● **What is expected**:
Rewrite only the lines of the listing between the line holding "Image resolution: width=1270" and the line holding "pyautogui.click(x=562, y=26)", inclusive. Keep every request unchanged and shift each coordinate in the answers by adding 140.

● **Records for processing**:
=-=-=-=-=

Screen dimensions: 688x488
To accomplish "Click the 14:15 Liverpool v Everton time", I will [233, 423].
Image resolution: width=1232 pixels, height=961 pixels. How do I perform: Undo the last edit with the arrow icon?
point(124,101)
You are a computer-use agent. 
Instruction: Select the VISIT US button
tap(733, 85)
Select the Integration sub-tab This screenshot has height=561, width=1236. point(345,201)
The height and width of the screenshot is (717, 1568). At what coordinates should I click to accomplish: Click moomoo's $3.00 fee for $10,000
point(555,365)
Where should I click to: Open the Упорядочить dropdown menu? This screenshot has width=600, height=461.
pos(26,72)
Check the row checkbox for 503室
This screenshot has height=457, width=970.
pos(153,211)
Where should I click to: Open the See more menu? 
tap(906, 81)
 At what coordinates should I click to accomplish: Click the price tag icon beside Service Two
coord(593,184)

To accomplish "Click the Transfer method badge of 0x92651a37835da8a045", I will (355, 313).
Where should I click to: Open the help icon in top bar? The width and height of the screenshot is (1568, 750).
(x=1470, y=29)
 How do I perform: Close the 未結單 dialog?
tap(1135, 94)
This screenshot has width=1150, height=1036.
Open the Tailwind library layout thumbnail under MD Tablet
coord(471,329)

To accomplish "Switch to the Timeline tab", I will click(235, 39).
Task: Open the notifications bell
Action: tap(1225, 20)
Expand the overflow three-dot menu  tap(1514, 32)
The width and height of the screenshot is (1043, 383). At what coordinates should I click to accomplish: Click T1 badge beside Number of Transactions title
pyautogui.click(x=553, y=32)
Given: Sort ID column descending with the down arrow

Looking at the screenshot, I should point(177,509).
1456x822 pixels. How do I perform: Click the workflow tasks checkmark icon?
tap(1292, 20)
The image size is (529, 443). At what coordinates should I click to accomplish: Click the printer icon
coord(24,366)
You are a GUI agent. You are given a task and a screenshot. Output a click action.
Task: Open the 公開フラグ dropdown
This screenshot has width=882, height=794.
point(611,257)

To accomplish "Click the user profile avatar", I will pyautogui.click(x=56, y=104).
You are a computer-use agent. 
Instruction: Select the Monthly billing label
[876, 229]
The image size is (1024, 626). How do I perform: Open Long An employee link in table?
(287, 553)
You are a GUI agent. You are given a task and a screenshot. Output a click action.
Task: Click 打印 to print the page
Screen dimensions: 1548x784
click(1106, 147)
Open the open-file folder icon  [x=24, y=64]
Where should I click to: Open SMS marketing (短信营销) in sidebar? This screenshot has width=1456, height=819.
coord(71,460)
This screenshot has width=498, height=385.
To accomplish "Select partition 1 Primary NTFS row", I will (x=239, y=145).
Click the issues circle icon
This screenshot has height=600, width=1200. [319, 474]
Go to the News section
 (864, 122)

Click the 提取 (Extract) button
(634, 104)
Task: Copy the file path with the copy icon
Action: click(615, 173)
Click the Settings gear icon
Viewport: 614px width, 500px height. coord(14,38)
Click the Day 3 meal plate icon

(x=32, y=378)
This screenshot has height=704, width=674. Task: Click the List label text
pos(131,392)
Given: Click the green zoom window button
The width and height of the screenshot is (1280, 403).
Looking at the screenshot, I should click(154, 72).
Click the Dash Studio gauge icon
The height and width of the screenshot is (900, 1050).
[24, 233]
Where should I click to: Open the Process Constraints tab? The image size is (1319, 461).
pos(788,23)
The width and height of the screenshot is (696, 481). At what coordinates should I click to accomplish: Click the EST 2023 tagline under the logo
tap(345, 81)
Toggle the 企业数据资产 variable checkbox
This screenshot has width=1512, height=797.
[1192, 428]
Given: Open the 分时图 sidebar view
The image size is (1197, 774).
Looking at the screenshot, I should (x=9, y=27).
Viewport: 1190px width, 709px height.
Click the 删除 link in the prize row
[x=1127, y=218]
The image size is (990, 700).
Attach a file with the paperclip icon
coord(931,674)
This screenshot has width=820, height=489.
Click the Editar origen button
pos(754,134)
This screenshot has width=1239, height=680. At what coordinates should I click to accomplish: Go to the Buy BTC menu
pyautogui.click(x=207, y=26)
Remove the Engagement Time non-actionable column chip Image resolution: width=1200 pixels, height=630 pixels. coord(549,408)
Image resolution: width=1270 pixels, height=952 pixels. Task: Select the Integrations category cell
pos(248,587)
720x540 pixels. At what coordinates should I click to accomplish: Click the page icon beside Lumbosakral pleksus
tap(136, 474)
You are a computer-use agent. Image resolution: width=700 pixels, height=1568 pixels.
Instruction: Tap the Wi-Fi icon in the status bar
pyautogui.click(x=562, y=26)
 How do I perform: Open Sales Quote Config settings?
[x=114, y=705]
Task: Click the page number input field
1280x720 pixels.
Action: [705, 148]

=-=-=-=-=

● **Final answer**:
Image resolution: width=1270 pixels, height=952 pixels. Task: Select the Integrations category cell
pos(388,727)
720x540 pixels. At what coordinates should I click to accomplish: Click the page icon beside Lumbosakral pleksus
tap(276, 614)
You are a computer-use agent. Image resolution: width=700 pixels, height=1568 pixels.
Instruction: Tap the Wi-Fi icon in the status bar
pyautogui.click(x=702, y=166)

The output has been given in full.